### GIVEN TEXT
Saturday, August 7, 2010

the problems multiply

So. As the author of Beowulf puts it.

My plan to put on a fresh set of shiny new key tops is quashed by necessity. By simple arithmetic. The joys of restoring an antique instrument!


Presently, piano dimensions are somewhat standardized. Certainly one company may make a 6 foot 8 inch instrument and another a 6 foot 9 inch, but some things, like the octave span, are fixed. Nowadays, that span is 6 1/2 inches.



You may recall that I noticed that some of my replacement ivory keys, which had been salvaged from superannuated instruments, were a little wide. I began to take measurements, and do some internet research, and I found out that 6 1/2 standard for octaves. That means each white key top is 28/32 of an inch in width, or 7/8.
However, my Mathushek has an octave of 6 3/8 inches, and keys 27/32 of an inch.



So, ho, that means a new set of keys will not install on my keyboard. I am left now with gluing back the snaggle toothed keys, and using a few of the replacement keys that are narrower than modern standard.

Which means I need to see what kind of stuff I can use to fill the chunks missing in my keys. Some kind of plastic filler that will dry hard, and which I can sand down, at least to fill the holes. Oh well, I wanted to keep the ivory anyway, now I have to.

### RECORDED DATA
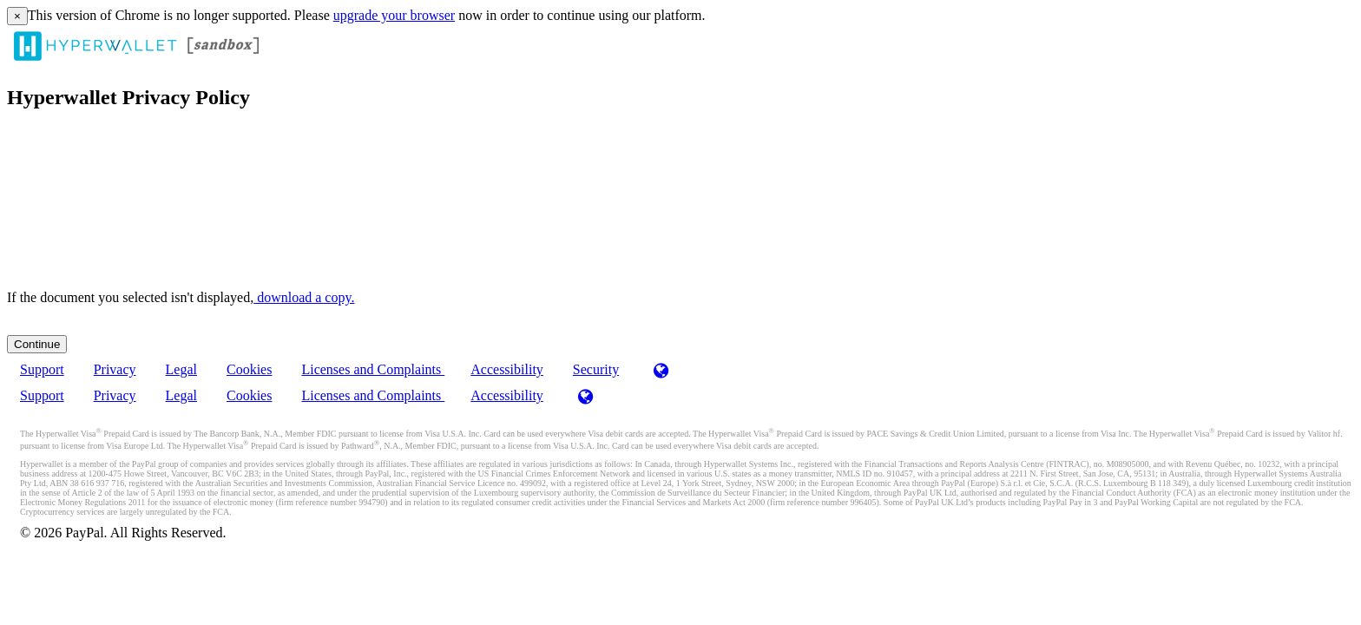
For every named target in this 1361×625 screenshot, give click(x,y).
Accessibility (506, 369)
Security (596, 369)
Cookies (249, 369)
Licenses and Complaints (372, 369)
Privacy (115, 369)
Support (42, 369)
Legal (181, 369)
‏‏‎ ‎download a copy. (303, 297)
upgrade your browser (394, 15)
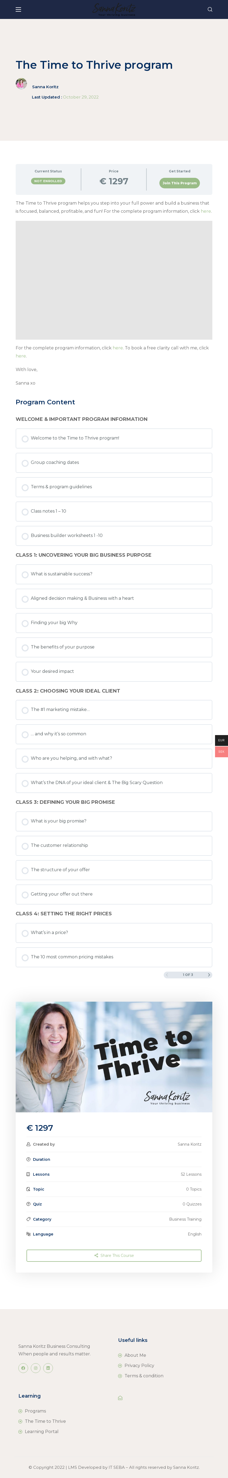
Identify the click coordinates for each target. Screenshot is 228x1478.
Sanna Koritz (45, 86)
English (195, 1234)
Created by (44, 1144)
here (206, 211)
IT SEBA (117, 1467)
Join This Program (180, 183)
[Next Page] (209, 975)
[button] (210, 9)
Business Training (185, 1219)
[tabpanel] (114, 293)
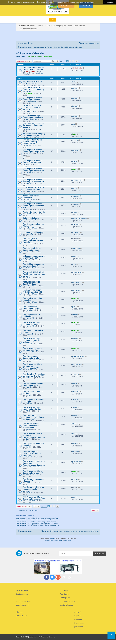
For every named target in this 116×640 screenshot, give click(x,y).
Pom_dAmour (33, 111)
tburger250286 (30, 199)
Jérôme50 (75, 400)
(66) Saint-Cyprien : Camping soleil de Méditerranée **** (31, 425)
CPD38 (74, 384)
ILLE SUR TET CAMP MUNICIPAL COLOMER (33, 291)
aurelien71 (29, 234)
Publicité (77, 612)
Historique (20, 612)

--

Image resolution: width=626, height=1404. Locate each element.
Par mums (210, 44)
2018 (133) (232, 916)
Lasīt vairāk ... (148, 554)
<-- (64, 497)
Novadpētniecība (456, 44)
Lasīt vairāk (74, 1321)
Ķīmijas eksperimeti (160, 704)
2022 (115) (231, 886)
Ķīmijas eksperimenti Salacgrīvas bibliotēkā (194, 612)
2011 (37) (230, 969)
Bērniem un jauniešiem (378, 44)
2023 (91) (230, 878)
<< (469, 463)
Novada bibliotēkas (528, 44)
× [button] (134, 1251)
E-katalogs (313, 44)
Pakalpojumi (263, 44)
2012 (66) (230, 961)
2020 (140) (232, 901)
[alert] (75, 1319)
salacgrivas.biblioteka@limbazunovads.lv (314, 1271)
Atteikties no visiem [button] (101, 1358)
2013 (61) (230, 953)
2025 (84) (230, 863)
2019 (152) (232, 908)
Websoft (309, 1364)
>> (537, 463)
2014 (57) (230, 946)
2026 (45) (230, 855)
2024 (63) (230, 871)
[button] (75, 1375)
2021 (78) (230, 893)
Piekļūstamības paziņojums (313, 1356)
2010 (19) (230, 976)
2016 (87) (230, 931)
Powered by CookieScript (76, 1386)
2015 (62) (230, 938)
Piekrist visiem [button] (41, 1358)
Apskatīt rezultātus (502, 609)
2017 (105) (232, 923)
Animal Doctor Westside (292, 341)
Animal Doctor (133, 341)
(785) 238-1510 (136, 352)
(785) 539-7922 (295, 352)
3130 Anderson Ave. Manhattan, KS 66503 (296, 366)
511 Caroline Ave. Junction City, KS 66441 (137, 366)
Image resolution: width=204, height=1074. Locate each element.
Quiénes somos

### WHAT IS BEING ASKED
Copy out the piano restoration post in full, word for word. Rely only on the piano restoration post, not the items.

### WRITTEN RESPONSE
Saturday, August 7, 2010

the problems multiply

So. As the author of Beowulf puts it.

My plan to put on a fresh set of shiny new key tops is quashed by necessity. By simple arithmetic. The joys of restoring an antique instrument!


Presently, piano dimensions are somewhat standardized. Certainly one company may make a 6 foot 8 inch instrument and another a 6 foot 9 inch, but some things, like the octave span, are fixed. Nowadays, that span is 6 1/2 inches.



You may recall that I noticed that some of my replacement ivory keys, which had been salvaged from superannuated instruments, were a little wide. I began to take measurements, and do some internet research, and I found out that 6 1/2 standard for octaves. That means each white key top is 28/32 of an inch in width, or 7/8.
However, my Mathushek has an octave of 6 3/8 inches, and keys 27/32 of an inch.



So, ho, that means a new set of keys will not install on my keyboard. I am left now with gluing back the snaggle toothed keys, and using a few of the replacement keys that are narrower than modern standard.

Which means I need to see what kind of stuff I can use to fill the chunks missing in my keys. Some kind of plastic filler that will dry hard, and which I can sand down, at least to fill the holes. Oh well, I wanted to keep the ivory anyway, now I have to.